Morgan offers the first federal poll since the Christmas/New Year break, and while the Coalition is up, it’s unclear if this marks an improvement in its position or a correction after a rogue result last time.

Roy Morgan breaks the New Year polling drought with its regular face-to-face plus SMS polling compiled from surveys over the two previous weekends, in this case with a sample of 2622 (Morgan typically gets about 3000, so this might be seen as an insight into the challenges of polling over the holiday period). It is a better result from the Coalition than the previous poll conducted in early December, which had a rogue-ish 57.5-42.5 headline lead to Labor, compared with 53.5-46.5 at the poll in late November. This time the Labor lead is 54.5-45.5, from primary votes of 38.5% for both the Coalition (up 3.5%) and Labor (down 2.5%), 9.5% for the Greens (down two) and 2% for Palmer United (steady). When preferences are applied according to the 2013 election result rather than respondent allocation, Labor’s lead is 53-47, down from 56.5-43.5 last time and back where it was in late November.
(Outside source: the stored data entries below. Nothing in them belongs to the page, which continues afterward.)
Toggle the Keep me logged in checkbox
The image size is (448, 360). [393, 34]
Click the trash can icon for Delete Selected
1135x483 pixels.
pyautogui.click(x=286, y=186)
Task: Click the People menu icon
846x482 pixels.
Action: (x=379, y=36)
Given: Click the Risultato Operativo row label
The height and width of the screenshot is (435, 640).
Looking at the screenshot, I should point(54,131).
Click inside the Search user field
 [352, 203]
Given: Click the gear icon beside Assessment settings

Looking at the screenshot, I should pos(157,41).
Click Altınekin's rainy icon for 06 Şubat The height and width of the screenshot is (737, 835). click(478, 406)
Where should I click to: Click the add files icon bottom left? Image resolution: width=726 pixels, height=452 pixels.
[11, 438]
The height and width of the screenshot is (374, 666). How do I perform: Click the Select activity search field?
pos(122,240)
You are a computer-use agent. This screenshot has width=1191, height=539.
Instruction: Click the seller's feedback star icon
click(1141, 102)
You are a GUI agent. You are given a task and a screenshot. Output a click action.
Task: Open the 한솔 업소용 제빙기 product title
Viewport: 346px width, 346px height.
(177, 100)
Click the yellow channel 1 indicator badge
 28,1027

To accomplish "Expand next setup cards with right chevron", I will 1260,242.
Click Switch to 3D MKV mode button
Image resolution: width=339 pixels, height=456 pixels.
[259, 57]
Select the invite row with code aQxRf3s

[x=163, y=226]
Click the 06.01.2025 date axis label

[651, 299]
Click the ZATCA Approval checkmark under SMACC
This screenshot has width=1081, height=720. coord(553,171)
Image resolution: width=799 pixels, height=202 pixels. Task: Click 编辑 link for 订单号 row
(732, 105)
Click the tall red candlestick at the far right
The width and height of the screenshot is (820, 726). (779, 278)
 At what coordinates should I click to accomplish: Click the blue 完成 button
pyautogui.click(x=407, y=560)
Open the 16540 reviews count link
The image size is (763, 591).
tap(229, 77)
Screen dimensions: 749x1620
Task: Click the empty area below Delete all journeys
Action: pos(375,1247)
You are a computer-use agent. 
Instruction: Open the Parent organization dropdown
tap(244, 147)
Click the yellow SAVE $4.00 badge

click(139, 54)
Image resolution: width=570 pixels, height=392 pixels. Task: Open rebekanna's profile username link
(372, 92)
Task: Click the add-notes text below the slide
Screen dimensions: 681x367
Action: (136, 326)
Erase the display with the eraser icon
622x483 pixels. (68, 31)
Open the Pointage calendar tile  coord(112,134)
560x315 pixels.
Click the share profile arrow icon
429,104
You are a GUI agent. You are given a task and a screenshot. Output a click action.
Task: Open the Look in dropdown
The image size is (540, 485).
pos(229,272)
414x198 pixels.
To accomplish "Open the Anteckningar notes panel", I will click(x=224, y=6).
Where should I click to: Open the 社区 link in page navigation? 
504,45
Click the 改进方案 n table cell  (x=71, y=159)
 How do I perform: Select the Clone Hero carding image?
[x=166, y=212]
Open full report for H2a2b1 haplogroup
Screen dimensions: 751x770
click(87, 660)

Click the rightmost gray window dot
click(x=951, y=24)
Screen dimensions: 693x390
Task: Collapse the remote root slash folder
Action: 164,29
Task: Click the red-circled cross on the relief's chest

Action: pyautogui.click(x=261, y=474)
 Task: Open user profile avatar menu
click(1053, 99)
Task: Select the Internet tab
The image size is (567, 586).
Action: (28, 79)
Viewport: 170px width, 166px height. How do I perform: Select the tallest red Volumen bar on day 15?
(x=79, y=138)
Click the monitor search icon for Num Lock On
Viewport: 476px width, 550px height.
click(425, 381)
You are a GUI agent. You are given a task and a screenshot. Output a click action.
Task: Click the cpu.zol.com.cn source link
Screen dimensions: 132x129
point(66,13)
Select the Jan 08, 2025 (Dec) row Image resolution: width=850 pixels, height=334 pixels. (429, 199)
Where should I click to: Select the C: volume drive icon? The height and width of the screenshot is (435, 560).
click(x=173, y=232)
UPDATE (Essential Research): Certainly no sign of any Coalition recovery in the debut Essential Research poll for the year, which being the first deviates from normal form in not being a rolling average combined two weeks of results. The poll has Labor leading 54-46 on two-party preferred, compared with 52-48 in the last poll of last year, from primary votes of 40% for Labor (up two), 38% for the Coalition (down two), 10% for the Greens (steady) and 2% for Palmer United (steady). Also featured are Essential’s monthly personal ratings, and here at least there is better news for Tony Abbott who reverses a slump in December to be up five points on approval to 37%, with disapproval down two to 53%. However, Bill Shorten is up four on approval to 39% and down six on disapproval to 33%, so perhaps this is festive cheer talking. Shorten remains ahead on preferred prime minister, although his lead has narrowed from 36-31 to 37-35. Further questions relate to penalty rates, and bode ill for the cause of deregulation. Eighty-one per cent support penalty rates as a basic principle with 13% opposed, 68% would oppose cutting them with 23% supportive, and only 18% believe encouraging employment would be the more likely result of doing so, compared with 63% for business making bigger profits.

Author: William Bowe

William Bowe is a Perth-based election analyst and occasional teacher of political science. His blog, The Poll Bludger, has existed in one form or another since 2004, and is one of the most heavily trafficked websites on Australian politics.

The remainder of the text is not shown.